On 09/20/2013 12:48 PM, Noam Bernstein wrote:
> On Sep 20, 2013, at 11:52 AM, Gus Correa<gus_at_[hidden]> wrote:
>> Hi Noam
>> Could it be that Torque, or probably more likely NFS,
>> is too slow to create/make available the PBS_NODEFILE?
>> What if you insert a "sleep 2",
>> or whatever number of seconds you want,
>> before the mpiexec command line?
>> Or maybe better, a "ls -l $PBS_NODEFILE; cat $PBS_NODEFILE",
>> just to make sure the file it is available and
>> filled with the node list, before mpiexec takes over?
> I don't see how NFS could be involved, since it's on a local filesystem.
> As for adding a sleep, I already tried that - if the file doesn't exist, I sleep a few
> seconds and check again, and in every case if it's not there to begin with it's not
> there the second time either. And this all doesn't explain the very
> mysterious even more infrequent situation where I can cat the file, but
> mpirun can't find it.
I only read the full email exchange after I sent my message.

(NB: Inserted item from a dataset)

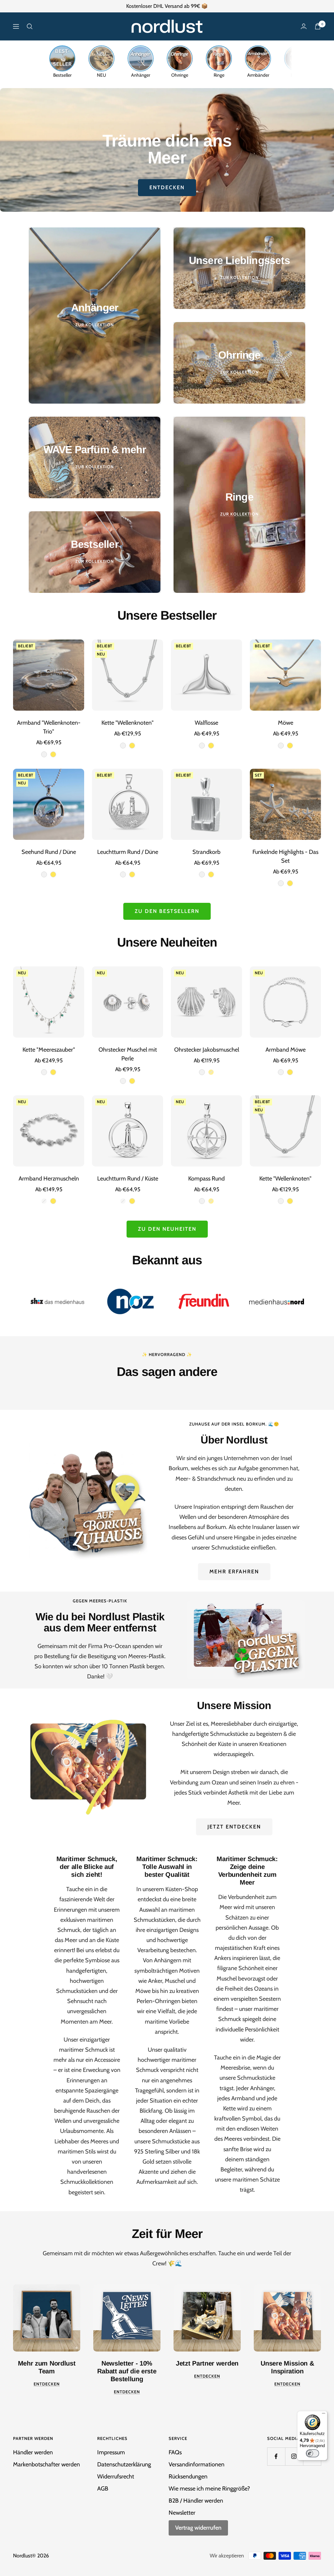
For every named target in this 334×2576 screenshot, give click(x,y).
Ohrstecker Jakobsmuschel (206, 1049)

Now I read it is not over NFS but local.
Still a communication delay (which can be non-deterministic)
between pbs_server and the local pbs_mom on the node could be
behind the problem (say, if the server authorizes the
node to start the job first, then second it copies over the
node file over, which may take some time,
depending on the network traffic).